Writing in The Canberra Times on 14 July this year, Associate
Professor Frank Zumbo noted some legitimate concerns with the Carbon
Tax as follows:
"The problem here is that, if the effected
companies are in highly concentrated markets, the companies can
simply pass the higher costs of the carbon tax on to consumers. In
the absence of behavioural changes from effected companies, there is
a real danger that the carbon tax might not lead to any meaningful
reductions in greenhouse gas emissions in key industries.
The problem with ongoing price rises from the carbon tax could even
get worse in highly concentrated markets as effected companies could
try to raise consumer prices in excess of any carbon-tax related
increases.
A lack of real competition in highly concentrated markets creates a
tempting environment for the few dominant market players to
price-gouge consumers. Here the carbon tax could be used to justify
existing or future rip-offs by effected dominant companies intent on
driving up retail prices to the detriment of consumers."
From a political point of view, another concern with the Carbon Tax
is that the Government does not appear to have the mass of the working
class on side with the new tax arrangements, despite the compensation
measures.
There is a real danger arising of a return to a Coalition Government.
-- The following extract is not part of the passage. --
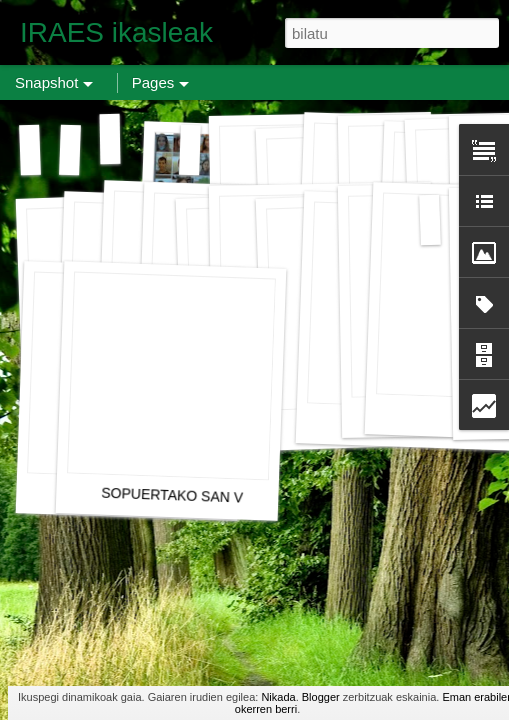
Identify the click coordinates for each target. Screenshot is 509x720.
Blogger (321, 697)
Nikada (278, 697)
The Coalition has historically demonstrated a determination to govern
in the interests of big business, banks, rent collectors, dangerously
polluting industries and against the interests of working people. The
Coalition is working to re-activate "Howard's battlers", by
working in conjunction with powerful segments of the media that
successfully pitch their narrow, negative and twisted messages at
working people.
Henry George wrote in The Condition of Labour:
"If you will consider how true in any large view is
the classification of all men into working-men, beggar-men and
thieves, you will see that it was morally impossible that Christ
during his stay on earth should have been anything else than a
working-man, since He who came to fulfil the law must by deed as
well as word obey God's law of labour." P.76
Here is an idea that illuminates the dignity that working people
should feel in their daily lives. Henry George also made it clear that
not only is the Labour question the same as the land question but that
the land question is also a religious question and that justice can be
carried by nothing less than the religious conscience. As George
noted, while ever we are denied the full reward for our work, we are
to that extent enslaved. Chattel slavery was largely destroyed by a
religious or moral uprising and the same can occur to industrial
slavery.
We saw in 2007 what can be done when Australian churches and unions
united to fight for the rights of working people. They formed an
alliance that had tremendous support and power. The hope for the
future is that churches and the labour movement can revisit the
question of Industrial Relations or the Condition of Labour and this
time dig deeper beyond advocacy for concession rights to look squarely
at Natural Rights in the context of a True Political Economy that
shows the absolutely crucial importance of securing the equal right of
all to use and enjoy land, as the means to achieve labour freedom.